Sometimes you try get brave (usually after a long LONG business lunch) and try make it home in time. I've botched that twice in my life. You'd be surprised at how much shit (usually a mixture of garlic and peri-peri prawns, or shrimps as you may call them, and rum and Coke) you underwear can hold! You just have to exit the vehicle VERY slowly and carefully so as to not mess on the seat. But then again: as I understand it most Americans wear boxers so you'd be fucked i.e. it'd run down the legs, overflow from the shoes, and run all over the carpet in the car! Lol! And the real fun comes when you have to now undress very carefully so as to now not get shit everywhere in your own bathroom in order to have a shower i.e. at that point a bath is out of the question! Lol!

This is fucking gold. Cannot stop laughing. You tell it so funny.

I never shit in my pants lol. At least on purpose. Dope withdrawal farts that blew a hole through my briefs did happen.
 
No, this thread is hilarious. Dalpat007 is a true comedian. Even coming back into here I am drowning in tears from laughing.
 
I remember reading about this test they did back in the day. Some restaurants would have those little mints or candies in the bowl by the cashier. They found like 5% urine in there. People going to bathroom before they leave, reach in to get a candy, leave piss behind. No clue how. What are they pissing on their hand and leaving it dripping? Doesn't make sense lol

As for the door. I just use my foot.
 
Whàt about if you take a piss
I personally wait until I have to shit and get it all done at once. Saves time, and I don’t wash.
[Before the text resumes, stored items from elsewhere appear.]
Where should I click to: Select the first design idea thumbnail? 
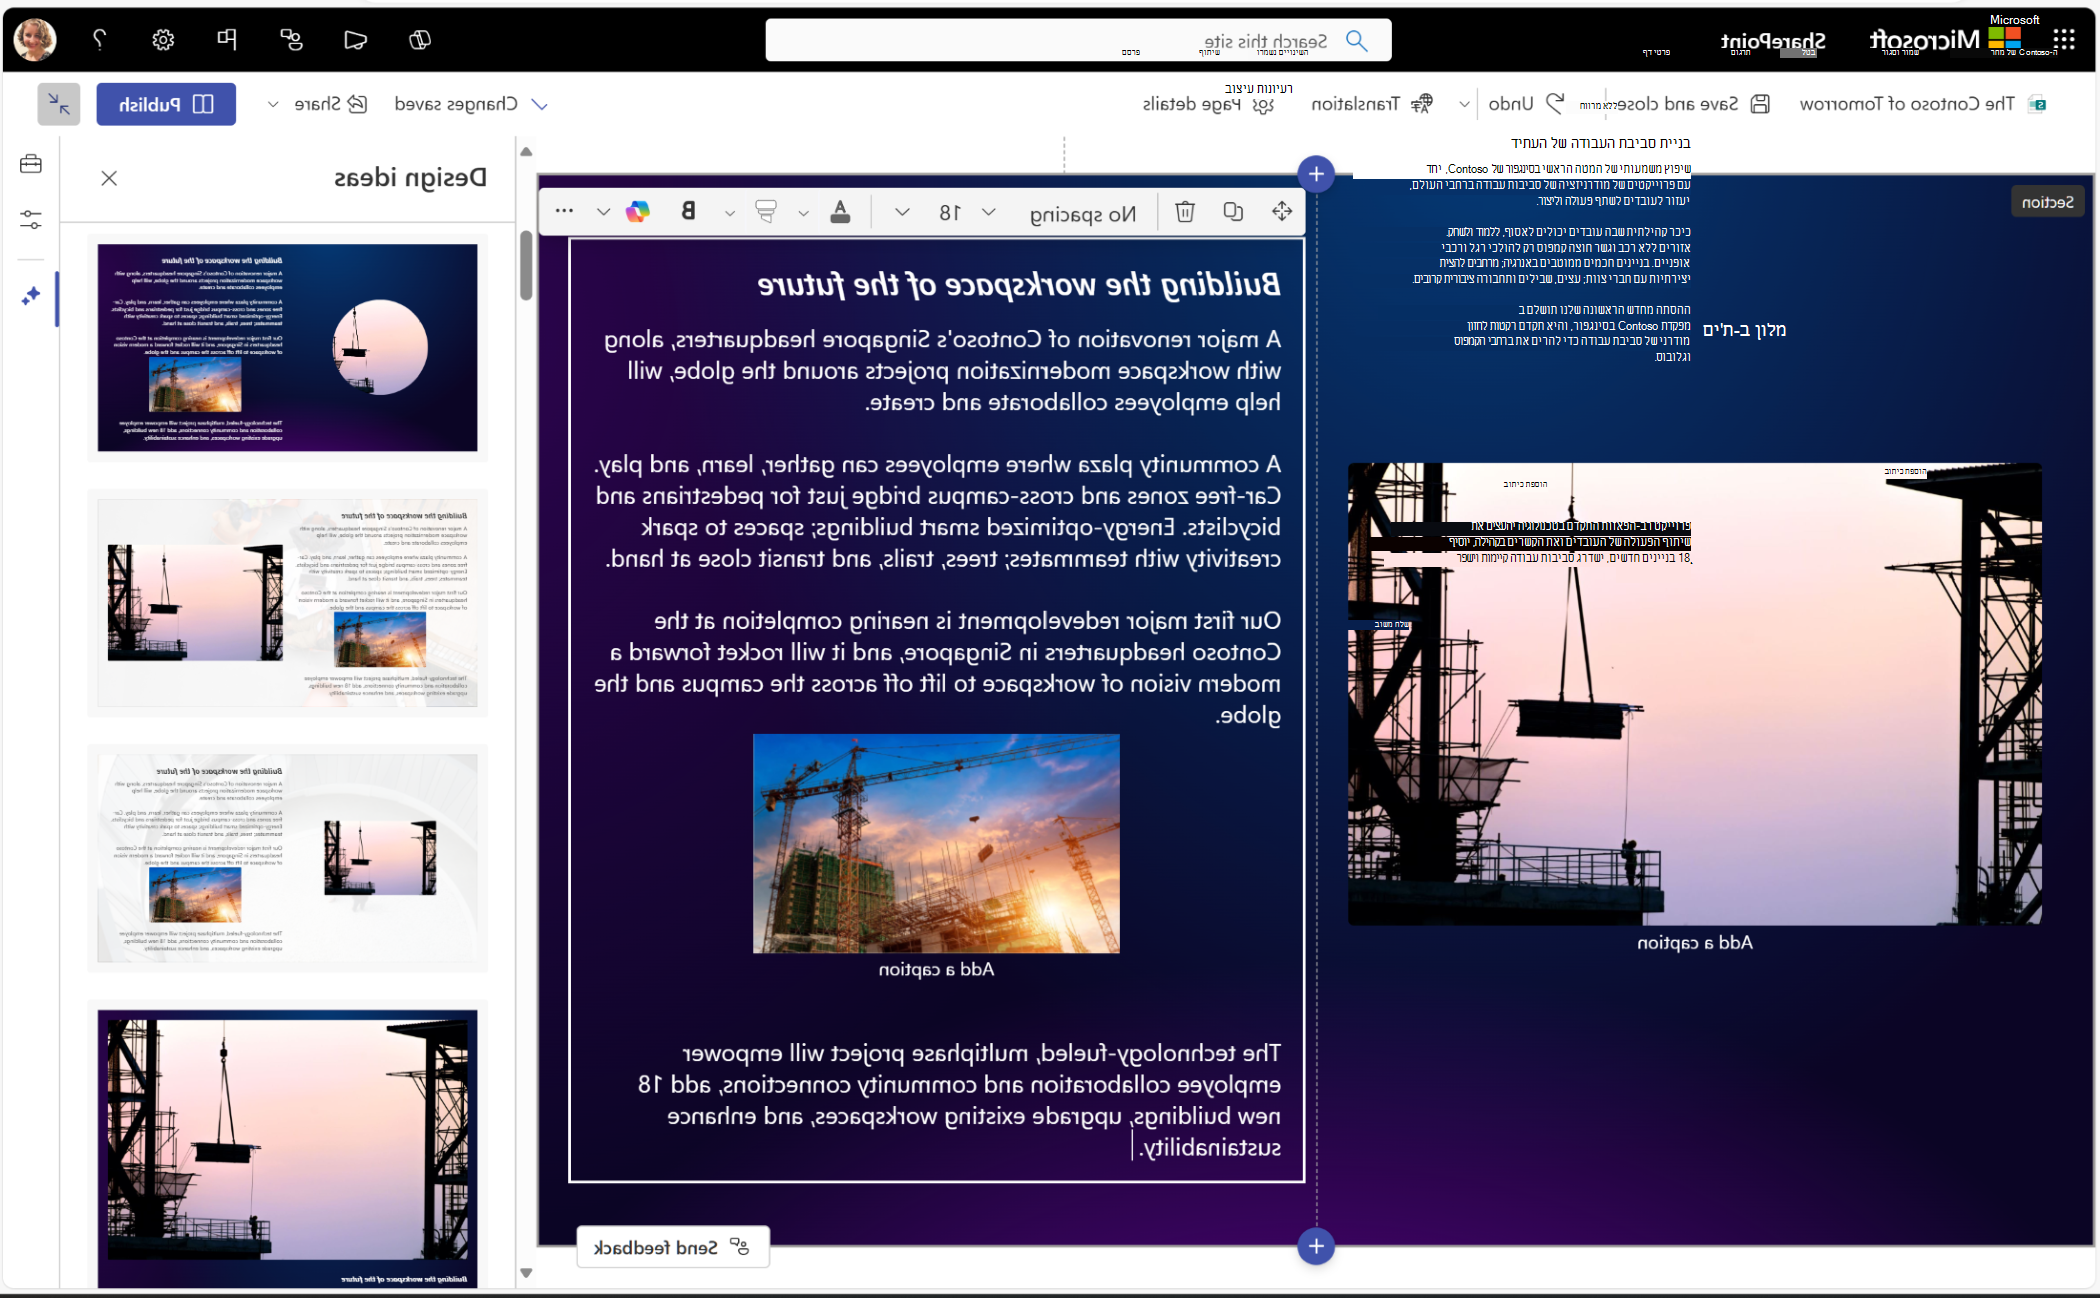click(x=288, y=347)
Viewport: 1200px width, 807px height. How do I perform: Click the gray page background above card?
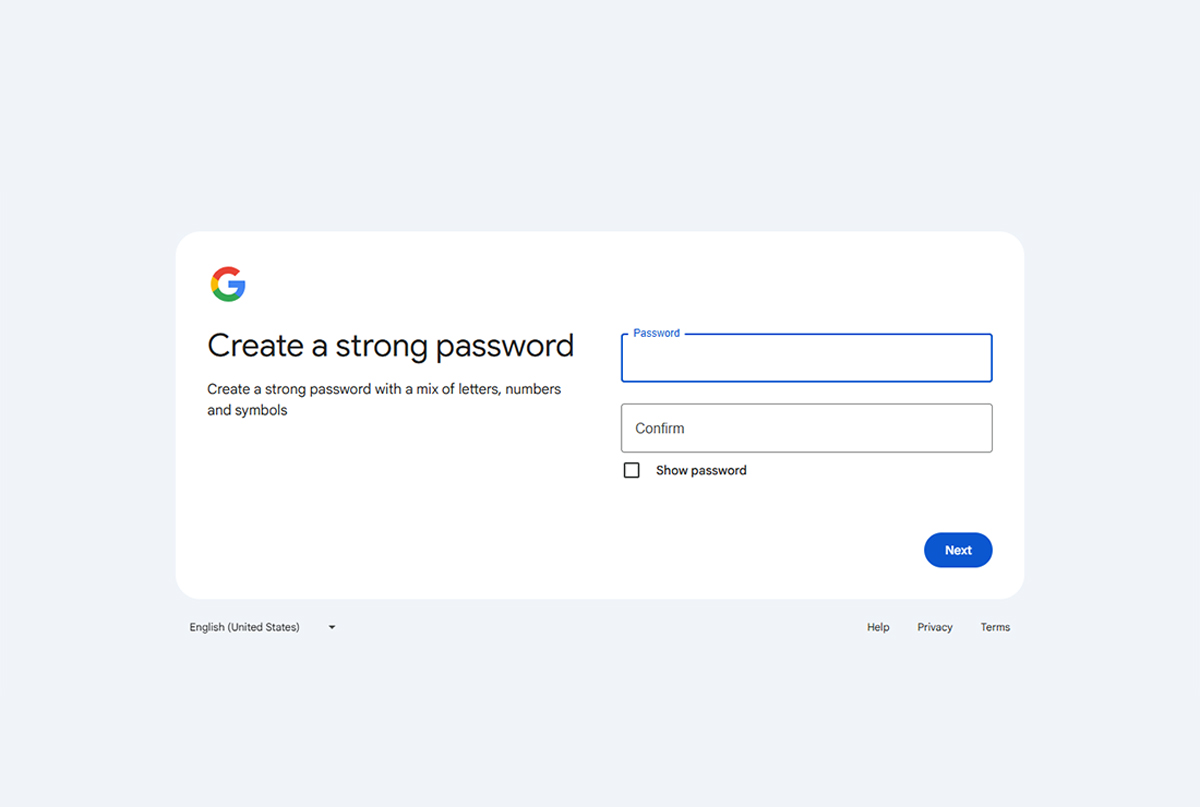click(x=600, y=115)
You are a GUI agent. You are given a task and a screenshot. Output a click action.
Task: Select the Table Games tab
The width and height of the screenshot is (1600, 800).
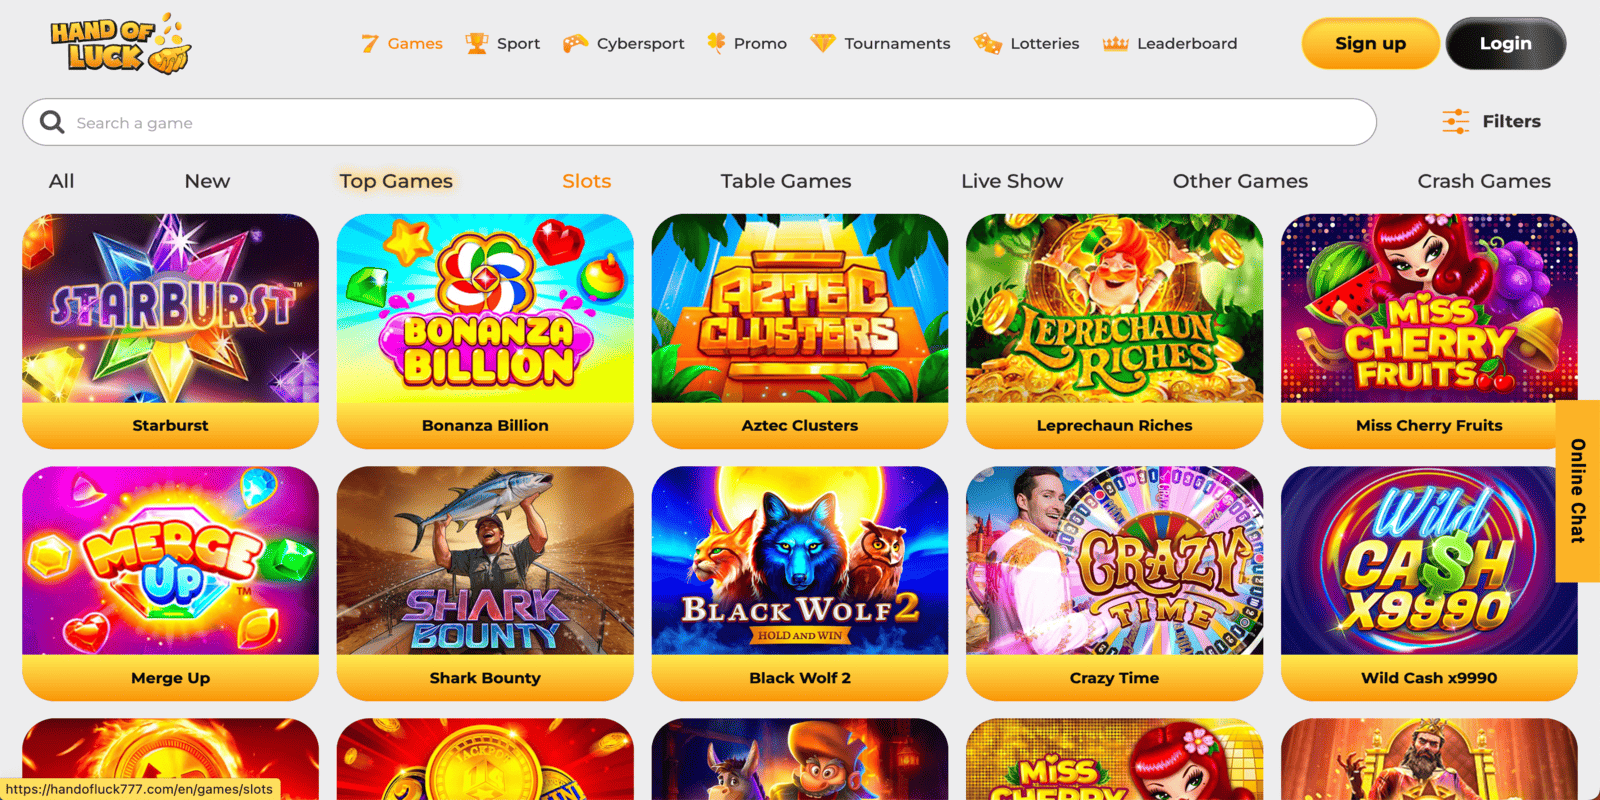(786, 181)

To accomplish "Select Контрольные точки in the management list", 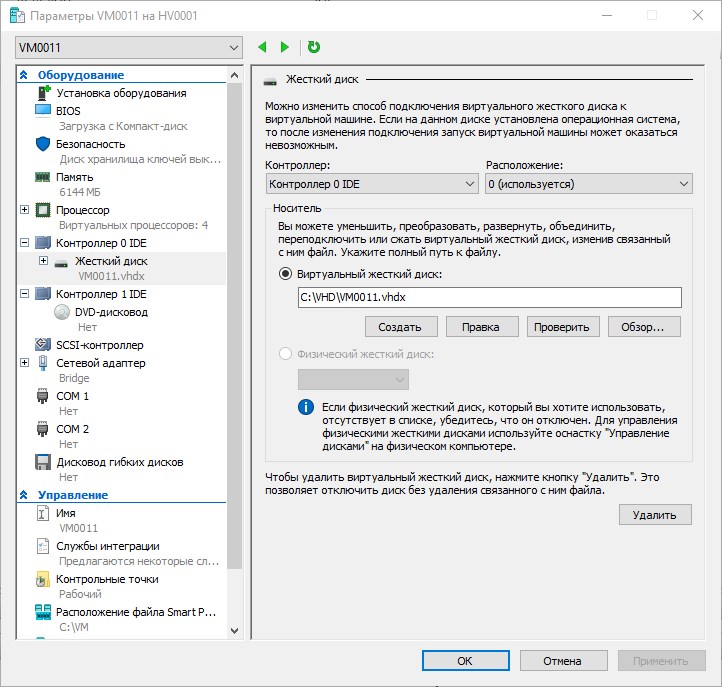I will [x=106, y=579].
I don’t even go to the toilet half the time I just stew in my filth in an adult diaper, which I don’t change. Its hard to spin bowls on bluelight with such distractions Ike using a washroom or washing my hands or changing my nappy.

Im feeing a poofter right now so now it’s time to piss and shit myself, I hope. Don’t want to waste my energy just merely pissing.

So why do meth connoisseurs like myself get such a bad rap? I can gangbang out my holes, into my diaper, freestyle my pissy and shitty thug life, spit it out my dick and ass like bullets I’ll shoot anyone ya bitties!

I’m a crip and a blood, that shitty was bloody and the stench is crippling.. not washing!